• _TAREA A_:
Responde a estas preguntas a partir de la carta pascual:
(i) ¿Qué significa la palabra Aleluya?
(ii) ¿Qué simboliza la luz del Cirio Pascual?
(iii) ¿De quién son las palabras que se presentan como máxima expresión del Pregón Pascual?
• _TAREA B_: Enumera todos los tiempos y celebraciones del calendario litúrgico que se nombran en la carta pascual.
• _TAREA C_: Escribe la continuación de la carta pascual a partir de su última frase.

• _FRAGMENTO DE ORIGEN_:
----------
En Cartas del Obispo, Cartas dominicales

Estamos metidos de lleno en la celebración de la Pascua, hoy terminamos la primera semana que es toda ella un continuar, como si fuera el mismo día, la celebración del Domingo de Resurrección.

La palabra que mejor expresa el gozo que sentimos es Aleluya, que significa alabad a Dios, a Yahvé. Durante el tiempo de Cuaresma no se canta, se reserva para la Noche Santa de Pascua, donde en medio de las tinieblas, que simbolizan el pecado y la muerte, resplandece con fuerza la luz del Cirio Pascual, símbolo de Cristo resucitado que vence las tinieblas del pecado y de la muerte con la luz de la resurrección. Es ahí cuando la liturgia proclama el Pregón Pascual. Ese himno que se comienza con esa explosión de gozo “exulten por fin los coros de Los Ángeles, exulten las jerarquías del cielo y, por la victoria de Rey tan poderoso, que las trompetas anuncien la salvación”. Continúa recorriendo la historia de la salvación desde una perspectiva cristológica, Cristo con su resurrección da sentido a todo lo que ha pasado. Su máxima expresión son las palabras de san Agustín cuando dice “necesario fue el pecado de Adán, que ha sido borrado por la muerte de Cristo. ¡Feliz la culpa que mereció tal redentor!”
----------
• _BLOQUE DE DATOS_:
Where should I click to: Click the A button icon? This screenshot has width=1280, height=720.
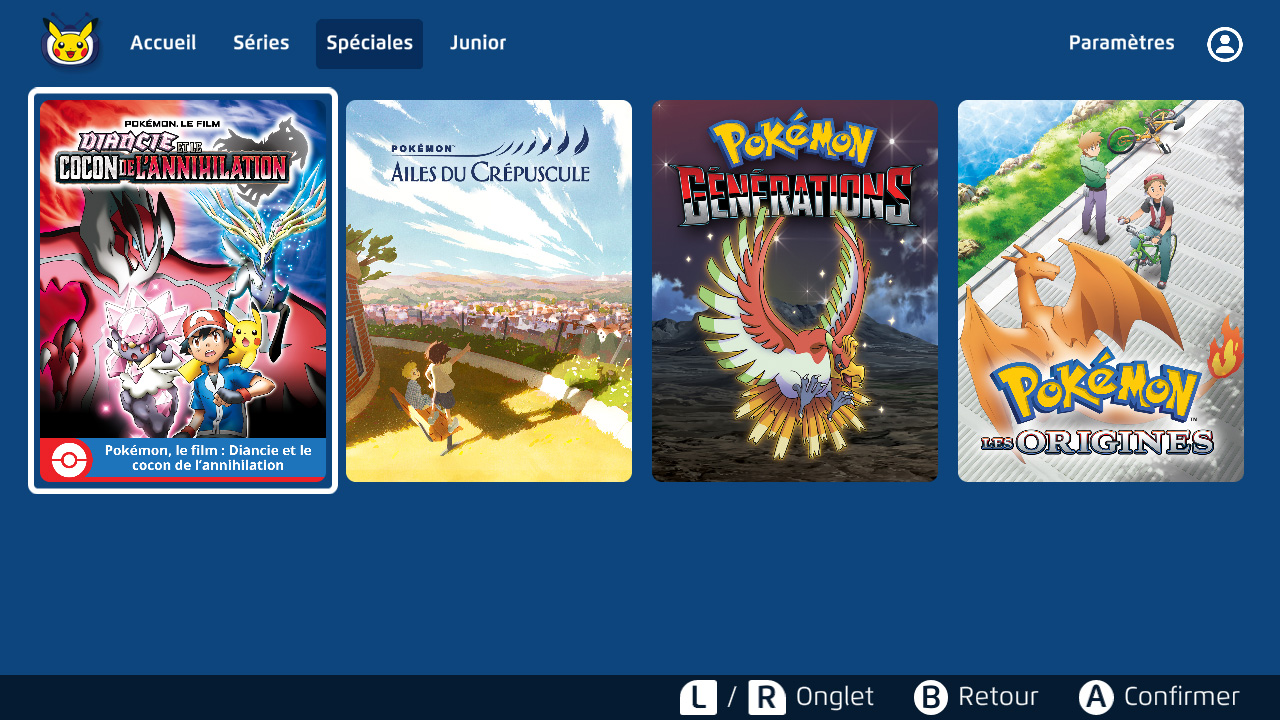[x=1096, y=697]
----------
• _RESPUESTA A_:
(i) Significa alabad a Dios, a Yahvé.
(ii) Simboliza a Cristo resucitado, que vence las tinieblas del pecado y de la muerte con la luz de la resurrección.
(iii) Son palabras de san Agustín.

• _RESPUESTA B_:
- Pascua
- Domingo de Resurrección
- Cuaresma
- Noche Santa de Pascua

• _RESPUESTA C_:
Exclamar, rezar con la palabra Aleluya es, además de ensalzar a Dios, un compromiso para nosotros, de alabar siempre a Dios con nuestra vida; “los cristianos hemos de ser aleluyas vivientes” (J. Sans Vila). Así lo hicieron los apóstoles después de que Jesús sube al cielo “estaban siempre en el templo alabando a Dios”, son las palabras con las que San Lucas concluye su Evangelio (Lc. 24, 53) y lo mismo hacían los primeros cristianos después de recibir el Espíritu Santo, “alababan a Dios y eran bien vistos de todo el pueblo”, (Hech. 2, 47).

Estamos celebrando este tiempo de Pascua para gozar de la victoria de Cristo, que es también la nuestra. Para vivir ya como resucitados, porque todo ha cambiado con este triunfo de Cristo. La luz nos acompaña siempre y, por tanto, las tinieblas ya no pueden estar en nuestro corazón. Es decir, el miedo y la desesperanza no son compatibles con la vida de resucitados.

La muerte está muerta y la vida ha triunfado. Por tanto, los fracasos y las desgracias no tienen la última palabra. Tenemos que apostar por la vida, es decir, estar al lado del débil, del triste, del abatido para darles esperanza, ánimo y muchas fuerzas; motivos para no desfallecer, para no desesperar. Tenemos que iluminar sus vidas con nuestra certeza de que estamos salvados para siempre.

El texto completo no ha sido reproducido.